Task to carry out. The answer must be an exact restatement of all the data.

[Supplied material]

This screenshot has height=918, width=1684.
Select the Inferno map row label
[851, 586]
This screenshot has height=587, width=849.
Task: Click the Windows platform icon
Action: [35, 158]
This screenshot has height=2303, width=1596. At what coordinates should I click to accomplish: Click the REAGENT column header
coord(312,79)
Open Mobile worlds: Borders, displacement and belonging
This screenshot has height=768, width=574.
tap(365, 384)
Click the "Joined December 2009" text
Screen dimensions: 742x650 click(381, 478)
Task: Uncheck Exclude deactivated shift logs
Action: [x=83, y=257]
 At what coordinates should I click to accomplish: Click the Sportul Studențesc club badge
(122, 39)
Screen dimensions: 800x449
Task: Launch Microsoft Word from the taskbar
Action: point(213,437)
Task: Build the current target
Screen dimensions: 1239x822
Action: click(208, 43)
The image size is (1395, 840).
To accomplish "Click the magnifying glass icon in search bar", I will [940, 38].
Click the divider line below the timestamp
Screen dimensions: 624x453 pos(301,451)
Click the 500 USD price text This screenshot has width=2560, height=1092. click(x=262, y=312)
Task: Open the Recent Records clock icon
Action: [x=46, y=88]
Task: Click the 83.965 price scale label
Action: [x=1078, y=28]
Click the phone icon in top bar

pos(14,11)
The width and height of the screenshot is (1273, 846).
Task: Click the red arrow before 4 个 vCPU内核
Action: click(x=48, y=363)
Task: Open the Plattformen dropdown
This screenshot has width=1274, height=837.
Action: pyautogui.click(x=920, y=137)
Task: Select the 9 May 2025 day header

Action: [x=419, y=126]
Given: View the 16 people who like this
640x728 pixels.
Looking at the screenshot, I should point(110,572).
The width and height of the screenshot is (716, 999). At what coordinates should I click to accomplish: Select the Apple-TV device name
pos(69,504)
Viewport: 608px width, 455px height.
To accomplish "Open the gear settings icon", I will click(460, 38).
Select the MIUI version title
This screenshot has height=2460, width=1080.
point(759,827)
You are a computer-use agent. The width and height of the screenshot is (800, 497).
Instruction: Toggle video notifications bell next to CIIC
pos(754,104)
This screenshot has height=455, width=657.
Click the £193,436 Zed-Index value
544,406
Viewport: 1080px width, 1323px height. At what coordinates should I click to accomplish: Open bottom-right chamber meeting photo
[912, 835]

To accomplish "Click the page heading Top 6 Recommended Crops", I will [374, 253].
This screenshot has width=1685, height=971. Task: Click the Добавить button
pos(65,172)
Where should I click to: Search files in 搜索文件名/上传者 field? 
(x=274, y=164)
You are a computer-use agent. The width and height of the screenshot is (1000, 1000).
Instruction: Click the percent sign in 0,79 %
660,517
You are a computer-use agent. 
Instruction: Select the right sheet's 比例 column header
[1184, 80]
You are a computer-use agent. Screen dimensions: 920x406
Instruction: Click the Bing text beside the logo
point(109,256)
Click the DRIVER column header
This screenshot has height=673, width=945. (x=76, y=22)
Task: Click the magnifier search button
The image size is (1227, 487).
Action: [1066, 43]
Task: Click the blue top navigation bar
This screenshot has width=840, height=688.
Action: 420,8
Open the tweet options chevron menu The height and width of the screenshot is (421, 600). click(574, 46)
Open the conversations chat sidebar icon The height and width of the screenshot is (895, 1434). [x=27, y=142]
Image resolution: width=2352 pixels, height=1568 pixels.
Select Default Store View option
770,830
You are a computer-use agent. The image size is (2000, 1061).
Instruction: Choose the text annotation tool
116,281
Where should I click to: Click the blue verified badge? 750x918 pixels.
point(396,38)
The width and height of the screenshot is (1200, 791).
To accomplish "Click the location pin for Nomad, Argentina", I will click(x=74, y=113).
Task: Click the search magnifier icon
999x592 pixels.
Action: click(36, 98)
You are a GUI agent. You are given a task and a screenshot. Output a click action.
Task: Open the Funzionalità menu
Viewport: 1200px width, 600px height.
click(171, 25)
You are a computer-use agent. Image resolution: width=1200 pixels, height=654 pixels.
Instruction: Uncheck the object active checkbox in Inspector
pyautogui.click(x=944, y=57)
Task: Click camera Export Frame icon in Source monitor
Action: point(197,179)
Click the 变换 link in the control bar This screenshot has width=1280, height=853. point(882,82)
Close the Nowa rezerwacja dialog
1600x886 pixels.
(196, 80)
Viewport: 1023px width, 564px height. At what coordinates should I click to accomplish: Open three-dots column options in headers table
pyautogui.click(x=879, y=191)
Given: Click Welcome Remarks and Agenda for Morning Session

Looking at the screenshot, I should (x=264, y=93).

[/Supplied material]

Task result.
This screenshot has height=918, width=1684.
Select the Inferno map row label
[851, 586]
This screenshot has height=587, width=849.
Task: Click the Windows platform icon
Action: [35, 158]
This screenshot has height=2303, width=1596. At what coordinates should I click to accomplish: Click the REAGENT column header
coord(312,79)
Open Mobile worlds: Borders, displacement and belonging
This screenshot has height=768, width=574.
tap(365, 384)
Click the "Joined December 2009" text
Screen dimensions: 742x650 click(381, 478)
Task: Uncheck Exclude deactivated shift logs
Action: [x=83, y=257]
 At what coordinates should I click to accomplish: Click the Sportul Studențesc club badge
(122, 39)
Screen dimensions: 800x449
Task: Launch Microsoft Word from the taskbar
Action: point(213,437)
Task: Build the current target
Screen dimensions: 1239x822
Action: click(208, 43)
The image size is (1395, 840).
To accomplish "Click the magnifying glass icon in search bar", I will [940, 38].
Click the divider line below the timestamp
Screen dimensions: 624x453 pos(301,451)
Click the 500 USD price text This screenshot has width=2560, height=1092. click(x=262, y=312)
Task: Open the Recent Records clock icon
Action: [x=46, y=88]
Task: Click the 83.965 price scale label
Action: [x=1078, y=28]
Click the phone icon in top bar

pos(14,11)
The width and height of the screenshot is (1273, 846).
Task: Click the red arrow before 4 个 vCPU内核
Action: click(x=48, y=363)
Task: Open the Plattformen dropdown
This screenshot has width=1274, height=837.
Action: pyautogui.click(x=920, y=137)
Task: Select the 9 May 2025 day header

Action: [x=419, y=126]
Given: View the 16 people who like this
640x728 pixels.
Looking at the screenshot, I should point(110,572).
The width and height of the screenshot is (716, 999). At what coordinates should I click to accomplish: Select the Apple-TV device name
pos(69,504)
Viewport: 608px width, 455px height.
To accomplish "Open the gear settings icon", I will click(460, 38).
Select the MIUI version title
This screenshot has height=2460, width=1080.
point(759,827)
You are a computer-use agent. The width and height of the screenshot is (800, 497).
Instruction: Toggle video notifications bell next to CIIC
pos(754,104)
This screenshot has height=455, width=657.
Click the £193,436 Zed-Index value
544,406
Viewport: 1080px width, 1323px height. At what coordinates should I click to accomplish: Open bottom-right chamber meeting photo
[912, 835]

To accomplish "Click the page heading Top 6 Recommended Crops", I will [374, 253].
This screenshot has width=1685, height=971. Task: Click the Добавить button
pos(65,172)
Where should I click to: Search files in 搜索文件名/上传者 field? 
(x=274, y=164)
You are a computer-use agent. The width and height of the screenshot is (1000, 1000).
Instruction: Click the percent sign in 0,79 %
660,517
You are a computer-use agent. 
Instruction: Select the right sheet's 比例 column header
[1184, 80]
You are a computer-use agent. Screen dimensions: 920x406
Instruction: Click the Bing text beside the logo
point(109,256)
Click the DRIVER column header
This screenshot has height=673, width=945. (x=76, y=22)
Task: Click the magnifier search button
The image size is (1227, 487).
Action: [1066, 43]
Task: Click the blue top navigation bar
This screenshot has width=840, height=688.
Action: 420,8
Open the tweet options chevron menu The height and width of the screenshot is (421, 600). click(574, 46)
Open the conversations chat sidebar icon The height and width of the screenshot is (895, 1434). [x=27, y=142]
Image resolution: width=2352 pixels, height=1568 pixels.
Select Default Store View option
770,830
You are a computer-use agent. The image size is (2000, 1061).
Instruction: Choose the text annotation tool
116,281
Where should I click to: Click the blue verified badge? 750x918 pixels.
point(396,38)
The width and height of the screenshot is (1200, 791).
To accomplish "Click the location pin for Nomad, Argentina", I will click(x=74, y=113).
Task: Click the search magnifier icon
999x592 pixels.
Action: click(36, 98)
You are a GUI agent. You are given a task and a screenshot. Output a click action.
Task: Open the Funzionalità menu
Viewport: 1200px width, 600px height.
click(171, 25)
You are a computer-use agent. Image resolution: width=1200 pixels, height=654 pixels.
Instruction: Uncheck the object active checkbox in Inspector
pyautogui.click(x=944, y=57)
Task: Click camera Export Frame icon in Source monitor
Action: point(197,179)
Click the 变换 link in the control bar This screenshot has width=1280, height=853. point(882,82)
Close the Nowa rezerwacja dialog
1600x886 pixels.
(196, 80)
Viewport: 1023px width, 564px height. At what coordinates should I click to accomplish: Open three-dots column options in headers table
pyautogui.click(x=879, y=191)
Given: Click Welcome Remarks and Agenda for Morning Session

Looking at the screenshot, I should (x=264, y=93).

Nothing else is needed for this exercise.